Melvin Johnson: Sustituir a los Smith fue imposible para un mito en Argentina

Javier Ortiz Pérez

Creía el dúo Javier Imbroda-Jacinto Castillo, grandes ‘hacedores’ de aquel maravilloso Mayoral Maristas de la segunda mitad de los años 80, que podían sacar oro a poco que escarbasen con imaginación y valentía en el mercado. Esa fue la hoja de ruta para los acertadísimos fichajes de Ray Smith y Mike Smith, que elevaron a la élite al modesto club malagueño, pero no ocurrió lo mismo con Melvin Johnson, uno de los sustitutos de los ‘hermanos’ en 1990.

Johnson tenía exactamente el mismo perfil que ambos: polivalente, aficionado a correr y a machacar el aro al que tampoco le faltaba lectura del juego y que además venía de ligas en las que no era fácil conseguir información y vídeos en aquella época. Obviamente, también era asequible económicamente, condición esta que regía en  todas las decisiones del Mayoral. Y no salió bien.

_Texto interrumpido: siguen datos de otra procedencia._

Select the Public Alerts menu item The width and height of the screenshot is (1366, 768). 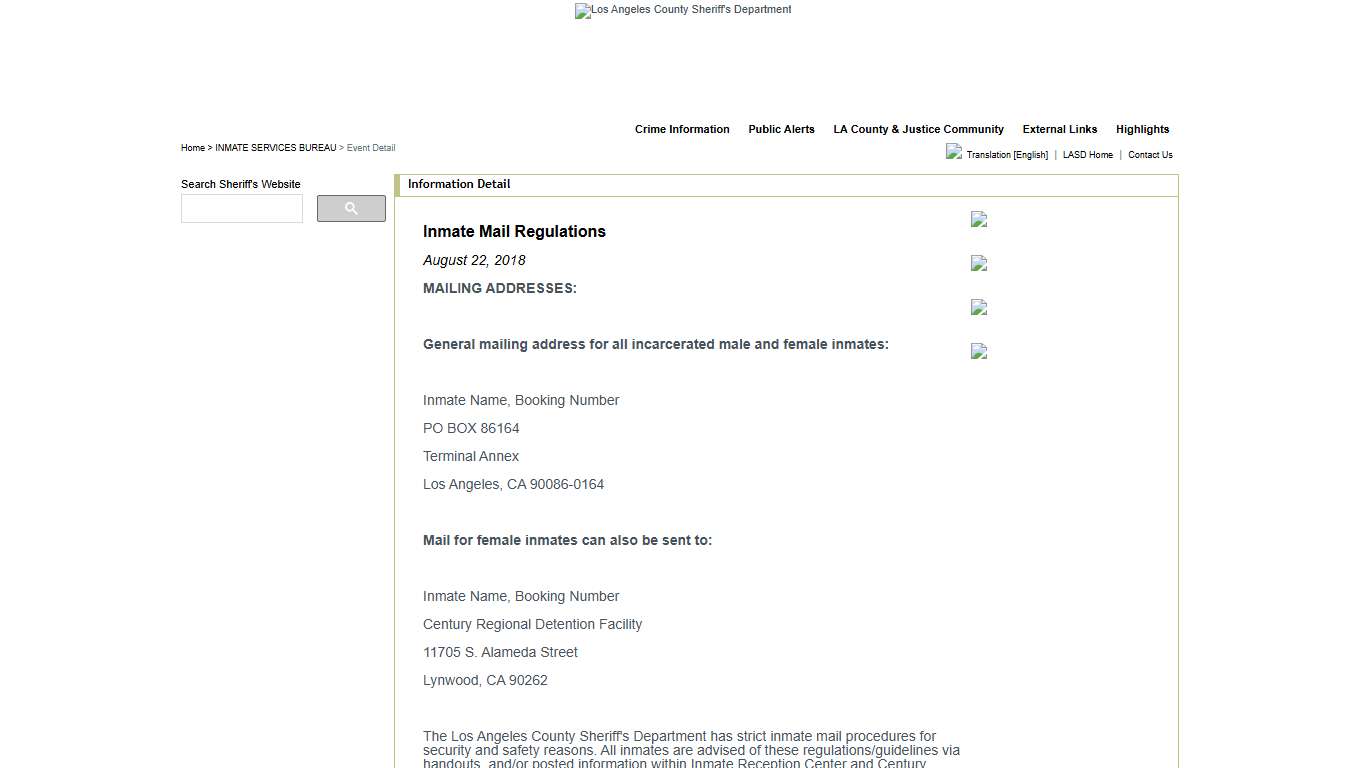click(781, 129)
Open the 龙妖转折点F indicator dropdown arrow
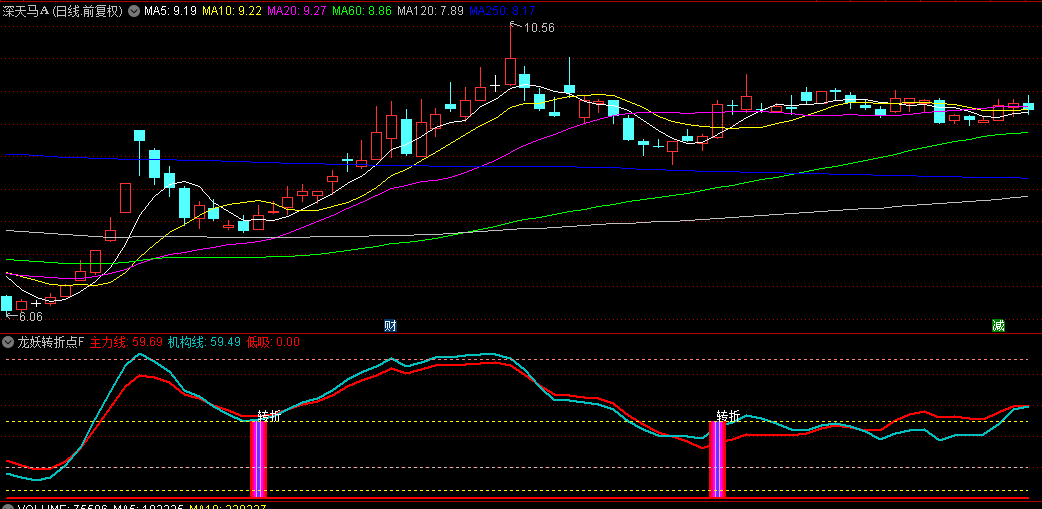The width and height of the screenshot is (1042, 509). 8,342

Al inicio de la temporada en el Mayoral Maristas 90-91.

Nacido en Miami, fue a la universidad de North Carolina-Charlotte y entró en la cuarta ronda del ‘draft’ de 1984, escogido por los Chicago Bulls (número 72), el mismo año que eligieron a Michael Jordan. Lo normal era que Melvin no llegara a jugar en la NBA y así fue, iniciándose fuera de Estados Unidos en Lugano (Suiza). En 1986 tuvo su primera experiencia en un país que marcaría su vida, Argentina, con el Independiente de Neuquén, pero regresó a Europa primero a Bélgica y después de nuevo a Suiza. Estuvo a puno de jugar en Málaga por primera vez en 1988, cuando fichó por el Patronato Benalmádena de aquel estrafalario Circuito de Baloncesto Profesional que tendría escaso recorrido.

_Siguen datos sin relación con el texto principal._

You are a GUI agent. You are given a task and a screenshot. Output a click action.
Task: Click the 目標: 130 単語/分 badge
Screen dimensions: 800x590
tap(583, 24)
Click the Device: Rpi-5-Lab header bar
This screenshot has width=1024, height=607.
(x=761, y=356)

Finalmente, en 1990, con la salida de los Smith, el Mayoral Maristas se fijó en él para sustituirles junto a David Benoit. Solo duró doce encuentros. Vistos con ojos actuales, sus números fueron buenos (18,8 puntos y 7,2 rebotes en 34 minutos, con 54% en tiros de dos y 41% en triples), pero el recuerdo de sus antecesores era demasiado poderoso y hubo varias derrotas para empezar la temporada que le sentenciaron. Jugó varios partidos sabiendo ya que tenía sustituto, pero los trámites para incorporar a Edgar León se fueron retrasando y él tuvo que aguantar. Como muestra de su profesionalidad, se despidió con un gran partido ante el CAI Zaragoza (24 puntos y 7 rebotes). Se fue por donde había venido: en Ginebra acabó la temporada.

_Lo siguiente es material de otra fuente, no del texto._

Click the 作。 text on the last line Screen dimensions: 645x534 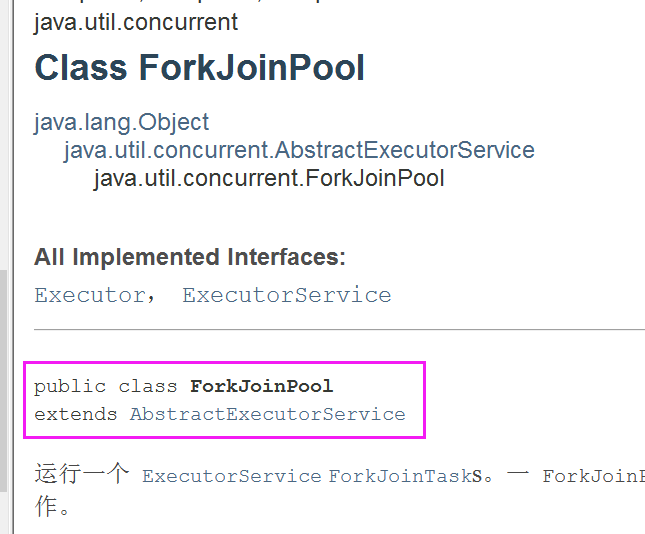point(53,506)
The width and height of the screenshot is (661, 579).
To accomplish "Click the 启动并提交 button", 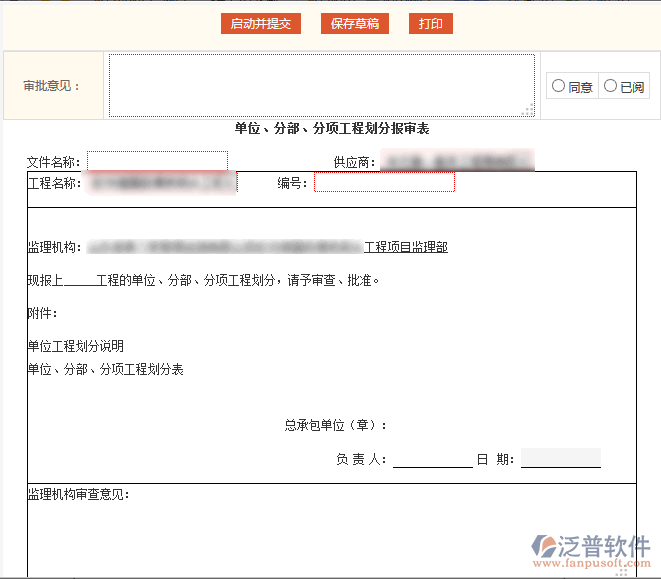I will [260, 24].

Se especializó a partir de entonces, y hasta el final de su carrera, en ligas latinoamericanas, especialmente en la argentina, donde se erigió en uno de los mejores extranjeros de la historia de la competición en varias categorías estadísticas. Jugó de nuevo en Neuquén, Gimnasia y Esgrima y dos campañas en el Quilmes, pero donde duró muchísimo fue en General Pico (seis años en dos etapas). Hasta se nacionalizó. “Me siento un pampeano más”, dijo al diario Olé en 1998.

También conoció de forma más breve las competiciones de Venezuela, Brasil y Uruguay. Fue en este último país donde colgó las botas en 2002 jugando para defensor y al borde ya de los 40 años. Ahora vive en Miami y sigue recibiendo numerosos mensajes de cariño desde Argentina.